After Trakr's retirement, Symington took a leave from the force.

==9/11 search and rescue==

Symington and his dog saw the search and rescue operations in New York City on television on September 11, 2001 and drove with their friend, Corporal Joe Hall, for 15 hours from Prospect Bay, Nova Scotia to Manhattan to help out, arriving in the early hours of September 12. During the morning of September 12, Trakr got a "live hit" (signs of life) under the rubble. Firefighters dug in the spot, and found Genelle Guzman-McMillan, the last of the 20 survivors who had been inside the buildings when they collapsed, under 30 feet of unstable debris. Guzman, an assistant with the Port Authority of New York, had descended from the 64th floor of the South Tower of the World Trade Center and was on the 13th floor of the South Tower when it fell. She was trapped for approximately 26 hours before her rescue.

On September 14, Trakr collapsed from chemical and smoke inhalation, burns, and exhaustion, and was treated with intravenous fluids. After Trakr was released the next day, Symington, Hall, and Trakr returned home to Canada.

(DATA RECORDS)
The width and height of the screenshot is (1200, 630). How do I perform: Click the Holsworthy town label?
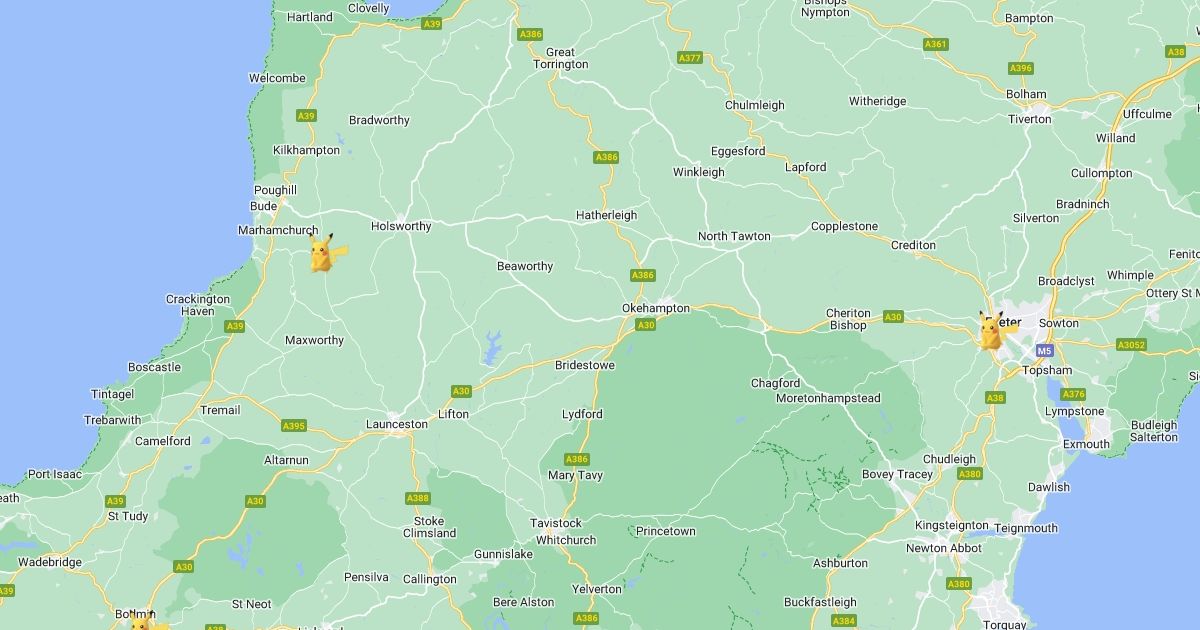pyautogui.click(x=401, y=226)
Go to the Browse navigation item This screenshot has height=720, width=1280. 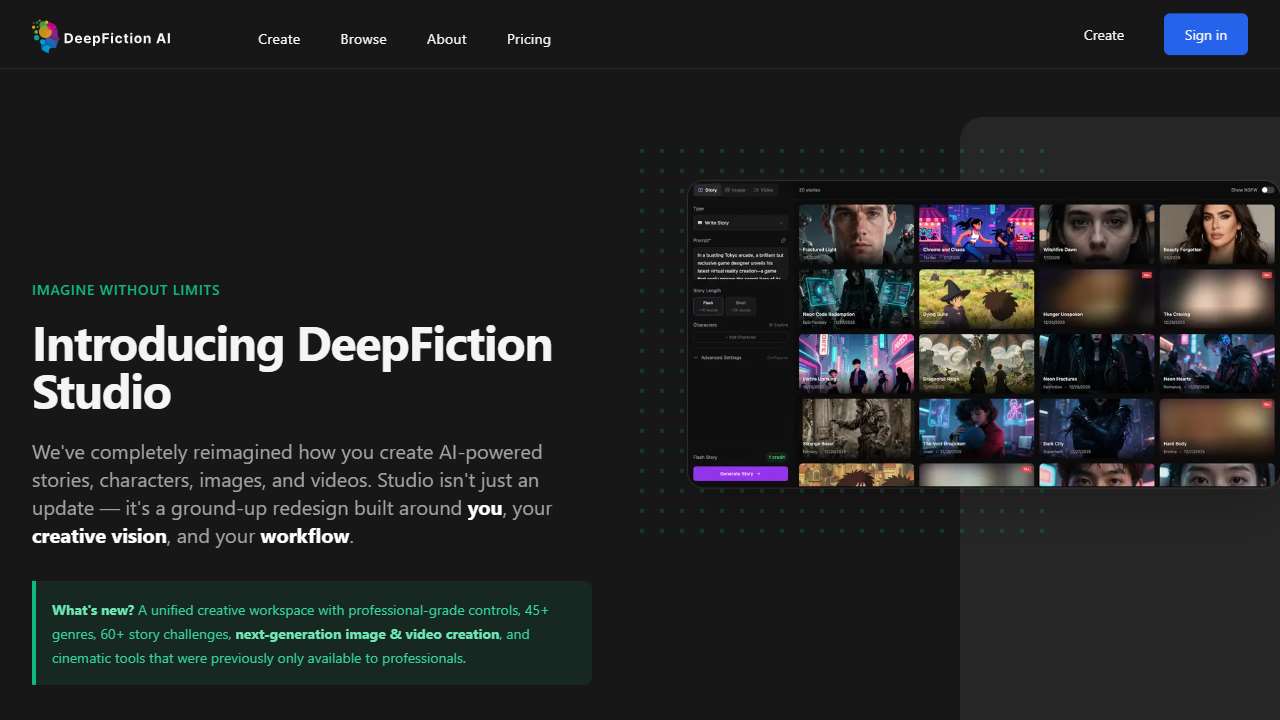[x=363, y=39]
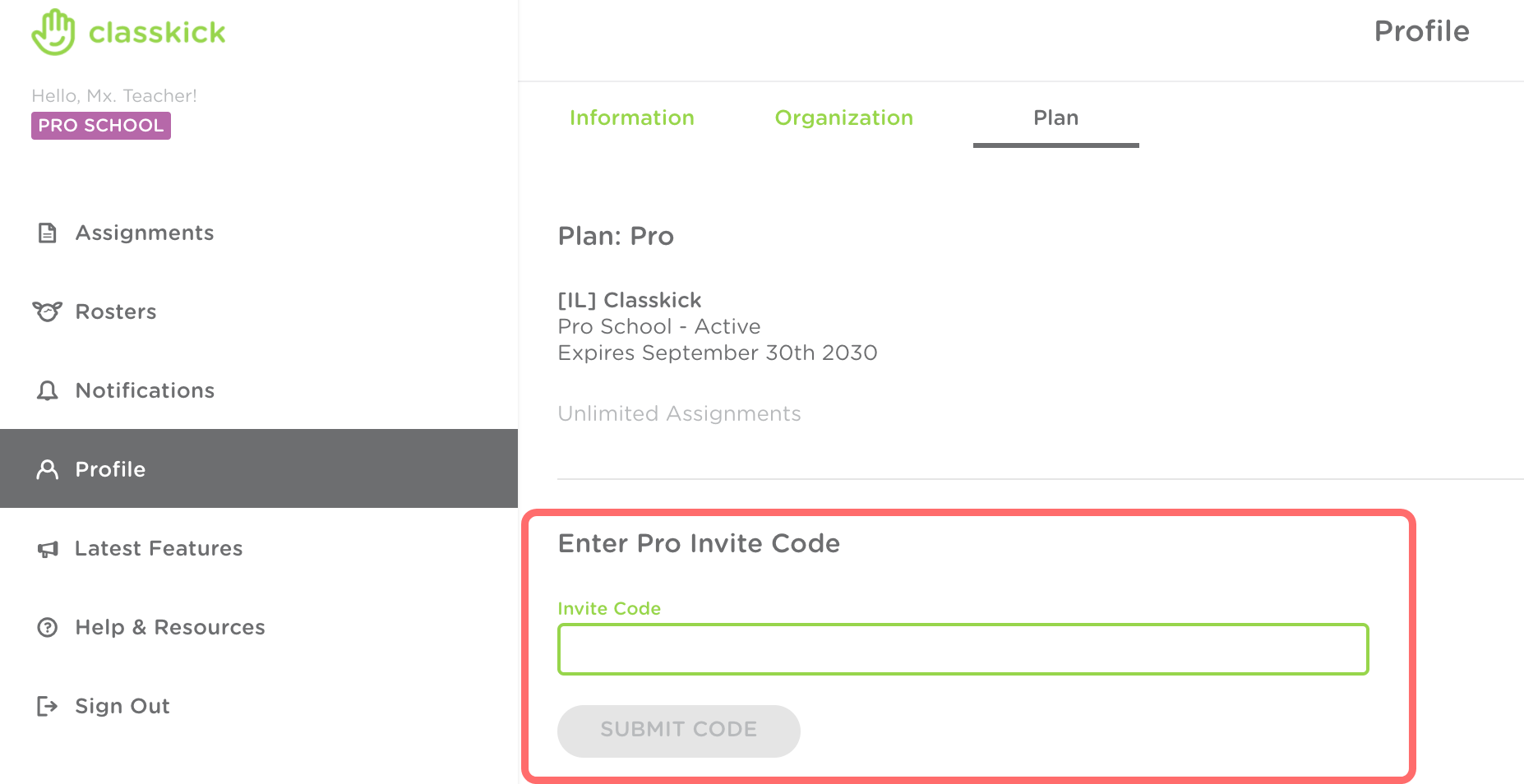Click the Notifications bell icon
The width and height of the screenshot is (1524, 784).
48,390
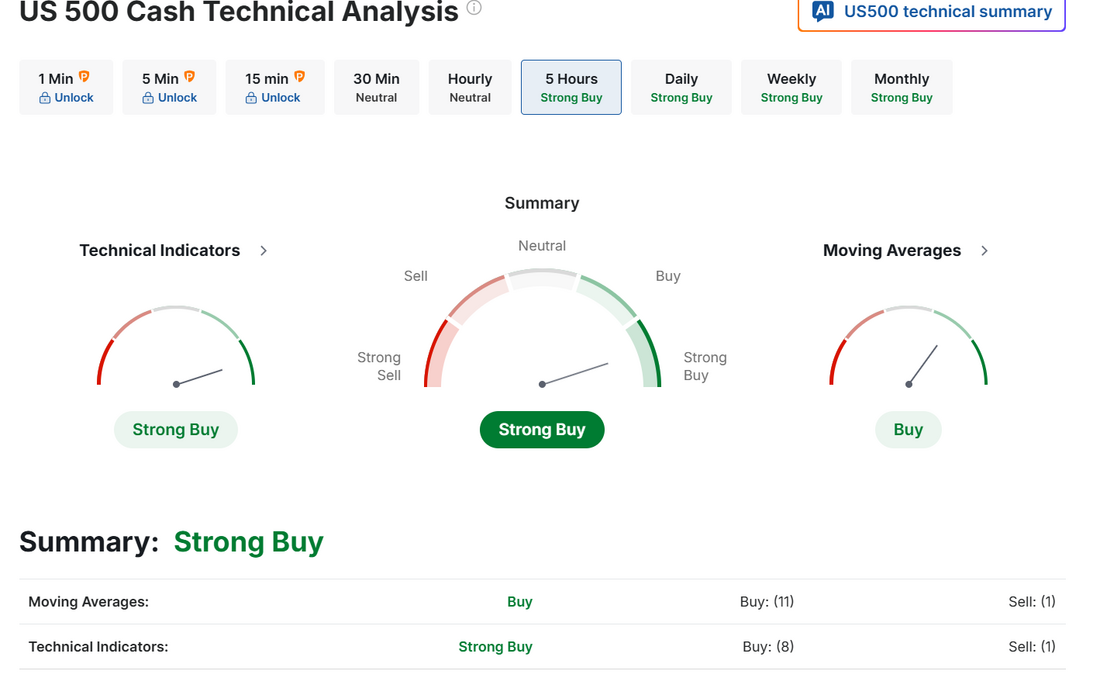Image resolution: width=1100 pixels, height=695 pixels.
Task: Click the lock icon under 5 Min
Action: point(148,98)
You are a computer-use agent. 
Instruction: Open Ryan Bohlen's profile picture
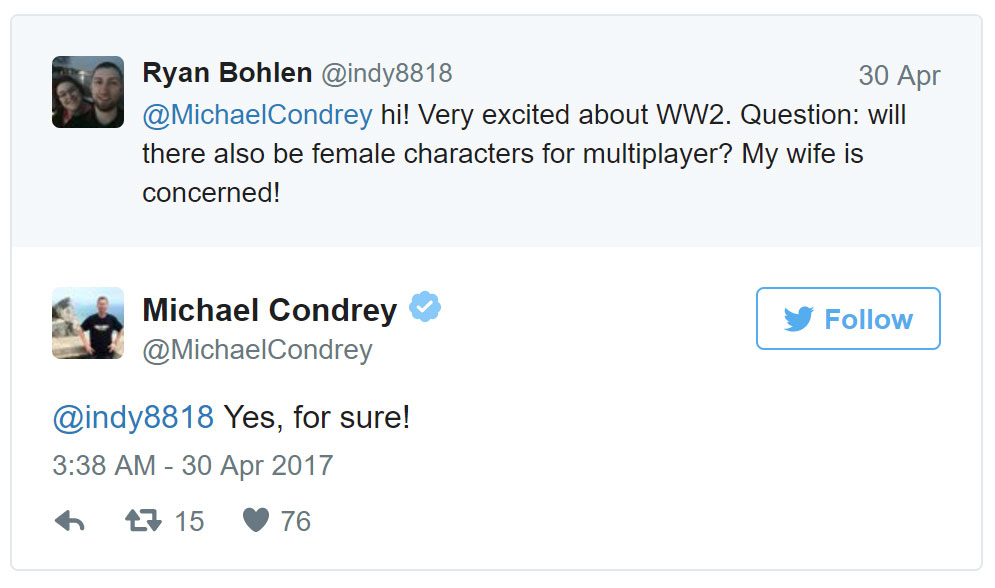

(ASSIGNMENT) Can you return the whole passage about Trakr's 9/11 search and rescue work, word for word? These lines were taken from a separate source.

(EXERCISE RESULT)
After Trakr's retirement, Symington took a leave from the force.

==9/11 search and rescue==

Symington and his dog saw the search and rescue operations in New York City on television on September 11, 2001 and drove with their friend, Corporal Joe Hall, for 15 hours from Prospect Bay, Nova Scotia to Manhattan to help out, arriving in the early hours of September 12. During the morning of September 12, Trakr got a "live hit" (signs of life) under the rubble. Firefighters dug in the spot, and found Genelle Guzman-McMillan, the last of the 20 survivors who had been inside the buildings when they collapsed, under 30 feet of unstable debris. Guzman, an assistant with the Port Authority of New York, had descended from the 64th floor of the South Tower of the World Trade Center and was on the 13th floor of the South Tower when it fell. She was trapped for approximately 26 hours before her rescue.

On September 14, Trakr collapsed from chemical and smoke inhalation, burns, and exhaustion, and was treated with intravenous fluids. After Trakr was released the next day, Symington, Hall, and Trakr returned home to Canada.